STORED RECORDS:
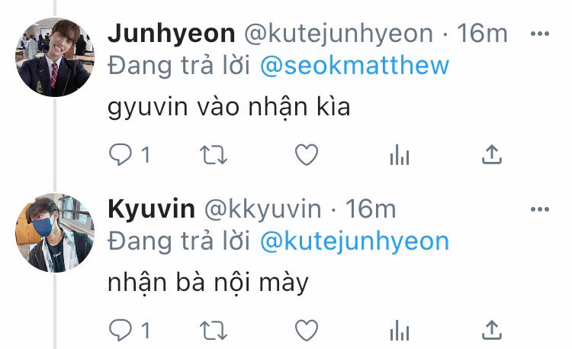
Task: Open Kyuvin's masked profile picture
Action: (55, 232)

* * *

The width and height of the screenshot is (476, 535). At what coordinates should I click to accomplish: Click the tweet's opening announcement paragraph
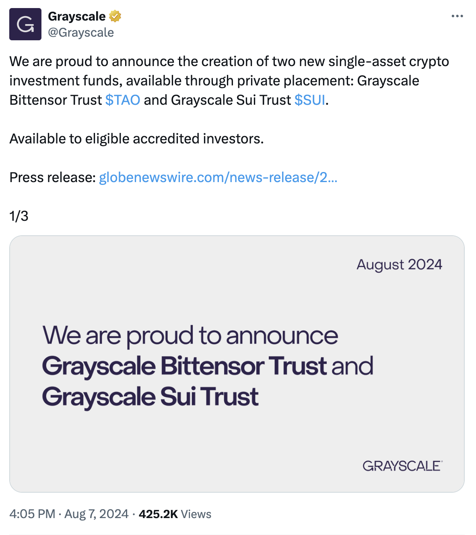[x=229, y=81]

---

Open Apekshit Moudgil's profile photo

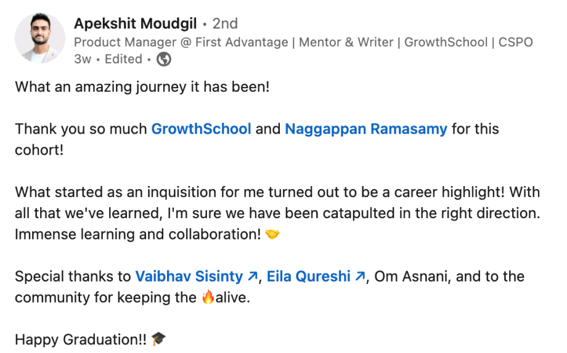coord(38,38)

THE PROBLEM: Format the data between the line containing "The width and" and the line containing "[x=229, y=81]", inclusive, as a two-column CSV with the columns instruction and click_point. Give one row for each instruction and its click point, and put each value in one quoted field with line breaks replaced by spaces. Leave the pictures out.

TASK RESULT:
instruction,click_point
"The width and height of the screenshot is (476, 535). At what coordinates should I click to accomplish: Click the tweet's opening announcement paragraph","[x=229, y=81]"